Problem:
From the records below, transcribe only the lines running from the one with "Task: Open the 34 reviews for the Core i7" through the one with "The image size is (690, 445).". Keep both of those end lines.

Records excerpted from a collection

··········

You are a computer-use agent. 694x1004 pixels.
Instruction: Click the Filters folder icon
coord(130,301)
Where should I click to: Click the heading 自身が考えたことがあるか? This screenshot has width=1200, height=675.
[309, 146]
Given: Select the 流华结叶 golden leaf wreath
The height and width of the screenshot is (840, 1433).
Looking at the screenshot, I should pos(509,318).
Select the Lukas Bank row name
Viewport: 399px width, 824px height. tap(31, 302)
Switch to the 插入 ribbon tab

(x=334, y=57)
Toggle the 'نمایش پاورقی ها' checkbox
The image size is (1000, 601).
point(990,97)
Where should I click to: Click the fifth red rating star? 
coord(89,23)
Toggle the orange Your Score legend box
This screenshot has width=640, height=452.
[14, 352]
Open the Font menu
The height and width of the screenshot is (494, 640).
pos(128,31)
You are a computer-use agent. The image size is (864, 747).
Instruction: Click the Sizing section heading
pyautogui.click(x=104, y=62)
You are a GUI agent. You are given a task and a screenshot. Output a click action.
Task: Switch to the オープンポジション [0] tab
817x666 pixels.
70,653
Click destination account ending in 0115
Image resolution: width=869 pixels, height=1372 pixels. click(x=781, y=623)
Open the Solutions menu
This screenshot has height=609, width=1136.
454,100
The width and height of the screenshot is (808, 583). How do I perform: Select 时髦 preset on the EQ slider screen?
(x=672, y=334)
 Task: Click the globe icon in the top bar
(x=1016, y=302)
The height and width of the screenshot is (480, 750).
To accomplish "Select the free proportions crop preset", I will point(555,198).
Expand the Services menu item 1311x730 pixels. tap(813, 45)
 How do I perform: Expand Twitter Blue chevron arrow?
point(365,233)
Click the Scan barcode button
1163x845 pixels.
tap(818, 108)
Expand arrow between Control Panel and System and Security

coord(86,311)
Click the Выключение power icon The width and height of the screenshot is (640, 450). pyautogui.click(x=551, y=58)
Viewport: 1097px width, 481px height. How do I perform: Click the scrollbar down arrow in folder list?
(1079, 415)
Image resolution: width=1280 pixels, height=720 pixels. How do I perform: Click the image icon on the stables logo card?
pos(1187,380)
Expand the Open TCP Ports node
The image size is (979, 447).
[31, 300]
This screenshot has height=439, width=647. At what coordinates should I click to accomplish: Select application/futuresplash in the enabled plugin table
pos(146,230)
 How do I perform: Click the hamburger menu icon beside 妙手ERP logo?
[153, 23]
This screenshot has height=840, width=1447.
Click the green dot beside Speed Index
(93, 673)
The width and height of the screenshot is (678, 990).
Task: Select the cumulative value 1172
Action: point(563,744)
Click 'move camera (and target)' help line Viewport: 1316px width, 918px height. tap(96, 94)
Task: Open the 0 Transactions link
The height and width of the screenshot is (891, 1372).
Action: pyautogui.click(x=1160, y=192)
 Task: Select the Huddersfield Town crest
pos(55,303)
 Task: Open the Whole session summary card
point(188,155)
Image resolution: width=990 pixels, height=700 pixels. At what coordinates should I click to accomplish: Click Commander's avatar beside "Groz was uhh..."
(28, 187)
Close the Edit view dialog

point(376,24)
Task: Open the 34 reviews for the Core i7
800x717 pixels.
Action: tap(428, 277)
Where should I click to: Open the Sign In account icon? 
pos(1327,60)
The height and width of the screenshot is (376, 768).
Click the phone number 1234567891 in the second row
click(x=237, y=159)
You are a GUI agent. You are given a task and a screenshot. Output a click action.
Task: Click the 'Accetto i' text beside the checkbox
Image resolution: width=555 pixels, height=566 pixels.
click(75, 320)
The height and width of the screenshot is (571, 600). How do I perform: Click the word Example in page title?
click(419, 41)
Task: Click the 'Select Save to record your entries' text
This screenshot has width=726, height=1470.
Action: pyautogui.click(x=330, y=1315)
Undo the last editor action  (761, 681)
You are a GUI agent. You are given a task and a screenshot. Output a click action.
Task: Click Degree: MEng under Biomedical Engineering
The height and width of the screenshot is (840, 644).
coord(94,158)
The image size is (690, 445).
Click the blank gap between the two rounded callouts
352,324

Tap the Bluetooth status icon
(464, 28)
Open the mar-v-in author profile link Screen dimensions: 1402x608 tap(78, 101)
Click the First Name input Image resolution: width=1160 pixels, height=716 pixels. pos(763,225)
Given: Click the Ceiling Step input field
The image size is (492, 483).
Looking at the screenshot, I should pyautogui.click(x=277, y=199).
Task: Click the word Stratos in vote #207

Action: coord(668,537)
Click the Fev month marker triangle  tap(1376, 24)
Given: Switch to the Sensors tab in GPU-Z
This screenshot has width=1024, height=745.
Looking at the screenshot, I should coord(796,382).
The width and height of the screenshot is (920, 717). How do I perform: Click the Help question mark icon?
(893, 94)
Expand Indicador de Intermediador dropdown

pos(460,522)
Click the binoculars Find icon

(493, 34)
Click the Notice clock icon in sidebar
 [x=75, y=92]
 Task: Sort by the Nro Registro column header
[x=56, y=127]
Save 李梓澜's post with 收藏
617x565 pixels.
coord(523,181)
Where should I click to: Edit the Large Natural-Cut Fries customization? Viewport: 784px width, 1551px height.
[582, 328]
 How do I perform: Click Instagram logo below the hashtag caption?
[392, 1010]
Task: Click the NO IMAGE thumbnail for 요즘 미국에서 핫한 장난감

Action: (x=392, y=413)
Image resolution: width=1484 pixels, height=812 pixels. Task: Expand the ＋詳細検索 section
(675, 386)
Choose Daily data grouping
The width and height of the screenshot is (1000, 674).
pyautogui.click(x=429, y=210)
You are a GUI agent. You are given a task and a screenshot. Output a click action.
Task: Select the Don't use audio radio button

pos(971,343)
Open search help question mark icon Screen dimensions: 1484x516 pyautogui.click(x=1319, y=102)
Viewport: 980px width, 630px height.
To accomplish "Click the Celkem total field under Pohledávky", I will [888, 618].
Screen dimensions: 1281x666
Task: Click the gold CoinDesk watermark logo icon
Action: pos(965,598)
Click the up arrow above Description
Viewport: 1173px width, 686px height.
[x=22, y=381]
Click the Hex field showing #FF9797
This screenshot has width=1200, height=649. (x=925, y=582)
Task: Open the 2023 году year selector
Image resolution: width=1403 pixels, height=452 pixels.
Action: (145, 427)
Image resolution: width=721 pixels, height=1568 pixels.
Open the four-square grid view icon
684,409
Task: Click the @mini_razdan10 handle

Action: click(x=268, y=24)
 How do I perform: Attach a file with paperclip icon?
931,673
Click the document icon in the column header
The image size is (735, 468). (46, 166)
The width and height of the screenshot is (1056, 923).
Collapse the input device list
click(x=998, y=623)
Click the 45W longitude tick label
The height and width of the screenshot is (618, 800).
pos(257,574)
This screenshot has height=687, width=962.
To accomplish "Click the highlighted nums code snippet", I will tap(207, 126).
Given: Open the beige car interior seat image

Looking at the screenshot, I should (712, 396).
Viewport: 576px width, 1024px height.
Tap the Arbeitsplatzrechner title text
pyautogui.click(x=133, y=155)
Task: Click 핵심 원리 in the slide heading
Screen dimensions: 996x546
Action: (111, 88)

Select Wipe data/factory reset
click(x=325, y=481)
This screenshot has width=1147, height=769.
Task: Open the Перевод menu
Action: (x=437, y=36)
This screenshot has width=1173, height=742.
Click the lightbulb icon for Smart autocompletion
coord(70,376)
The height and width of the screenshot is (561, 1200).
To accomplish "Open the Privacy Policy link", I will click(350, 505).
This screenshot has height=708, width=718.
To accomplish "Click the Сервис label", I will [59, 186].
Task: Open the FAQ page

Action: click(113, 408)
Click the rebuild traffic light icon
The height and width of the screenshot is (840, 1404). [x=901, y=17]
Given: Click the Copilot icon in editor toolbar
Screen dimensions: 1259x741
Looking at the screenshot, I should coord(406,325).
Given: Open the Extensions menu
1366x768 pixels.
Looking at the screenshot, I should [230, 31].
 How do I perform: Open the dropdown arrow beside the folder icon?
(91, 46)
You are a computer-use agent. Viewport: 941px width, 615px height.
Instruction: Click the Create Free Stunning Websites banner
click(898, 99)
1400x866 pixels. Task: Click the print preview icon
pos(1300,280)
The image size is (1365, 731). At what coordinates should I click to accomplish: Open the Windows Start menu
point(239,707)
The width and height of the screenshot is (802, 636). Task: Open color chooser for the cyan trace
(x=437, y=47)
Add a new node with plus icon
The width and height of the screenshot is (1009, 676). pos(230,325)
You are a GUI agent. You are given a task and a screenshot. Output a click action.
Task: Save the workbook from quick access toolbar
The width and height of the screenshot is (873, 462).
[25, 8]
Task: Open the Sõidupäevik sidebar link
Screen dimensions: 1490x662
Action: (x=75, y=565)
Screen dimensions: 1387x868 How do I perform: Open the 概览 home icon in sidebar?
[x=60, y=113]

··········

Response:
Task: Open the 34 reviews for the Core i7
800x717 pixels.
Action: tap(428, 277)
Where should I click to: Open the Sign In account icon? 
pos(1327,60)
The height and width of the screenshot is (376, 768).
Click the phone number 1234567891 in the second row
click(x=237, y=159)
You are a GUI agent. You are given a task and a screenshot. Output a click action.
Task: Click the 'Accetto i' text beside the checkbox
Image resolution: width=555 pixels, height=566 pixels.
click(75, 320)
The height and width of the screenshot is (571, 600). How do I perform: Click the word Example in page title?
click(419, 41)
Task: Click the 'Select Save to record your entries' text
This screenshot has width=726, height=1470.
Action: pyautogui.click(x=330, y=1315)
Undo the last editor action  (761, 681)
You are a GUI agent. You are given a task and a screenshot. Output a click action.
Task: Click Degree: MEng under Biomedical Engineering
The height and width of the screenshot is (840, 644).
coord(94,158)
The image size is (690, 445).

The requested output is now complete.